◆ **AIM OF THE EXERCISE**:
Print each line once more, unchanged, from the line holding "You are a GUI" to the end of the listing below.

◆ **RECORDS FOR PROCESSING**:
- - - -
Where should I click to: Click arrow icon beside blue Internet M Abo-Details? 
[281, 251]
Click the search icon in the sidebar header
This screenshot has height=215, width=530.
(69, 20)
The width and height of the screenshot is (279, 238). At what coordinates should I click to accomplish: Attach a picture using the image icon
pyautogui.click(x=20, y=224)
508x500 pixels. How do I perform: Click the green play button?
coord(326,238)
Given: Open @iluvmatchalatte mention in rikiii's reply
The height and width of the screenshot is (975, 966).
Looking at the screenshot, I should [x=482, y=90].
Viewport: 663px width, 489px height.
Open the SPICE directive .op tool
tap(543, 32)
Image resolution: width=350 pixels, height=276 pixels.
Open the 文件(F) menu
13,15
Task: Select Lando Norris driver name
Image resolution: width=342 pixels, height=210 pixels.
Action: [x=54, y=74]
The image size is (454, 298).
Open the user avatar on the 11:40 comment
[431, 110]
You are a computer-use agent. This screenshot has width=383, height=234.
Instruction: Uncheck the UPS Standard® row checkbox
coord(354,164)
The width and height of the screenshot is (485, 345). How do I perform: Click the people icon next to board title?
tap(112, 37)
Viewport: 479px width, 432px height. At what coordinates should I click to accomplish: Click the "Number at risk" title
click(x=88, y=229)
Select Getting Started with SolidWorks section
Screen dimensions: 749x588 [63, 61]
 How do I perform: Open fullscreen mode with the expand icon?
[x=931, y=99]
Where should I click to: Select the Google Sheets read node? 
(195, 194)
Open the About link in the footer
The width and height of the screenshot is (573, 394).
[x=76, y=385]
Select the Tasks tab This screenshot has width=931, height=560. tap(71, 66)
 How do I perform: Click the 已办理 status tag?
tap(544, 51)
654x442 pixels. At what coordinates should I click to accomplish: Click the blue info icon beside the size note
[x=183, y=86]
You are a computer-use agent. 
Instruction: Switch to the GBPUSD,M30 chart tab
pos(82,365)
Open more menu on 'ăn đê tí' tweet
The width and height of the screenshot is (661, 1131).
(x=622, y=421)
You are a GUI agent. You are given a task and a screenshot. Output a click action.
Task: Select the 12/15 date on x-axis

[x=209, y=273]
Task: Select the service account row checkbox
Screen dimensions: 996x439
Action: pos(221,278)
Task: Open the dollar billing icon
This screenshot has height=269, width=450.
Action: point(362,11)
- - - -
◆ **COMPLETED EXERCISE**:
You are a GUI agent. You are given a task and a screenshot. Output a click action.
Task: Select the 12/15 date on x-axis

[x=209, y=273]
Task: Select the service account row checkbox
Screen dimensions: 996x439
Action: pos(221,278)
Task: Open the dollar billing icon
This screenshot has height=269, width=450.
Action: point(362,11)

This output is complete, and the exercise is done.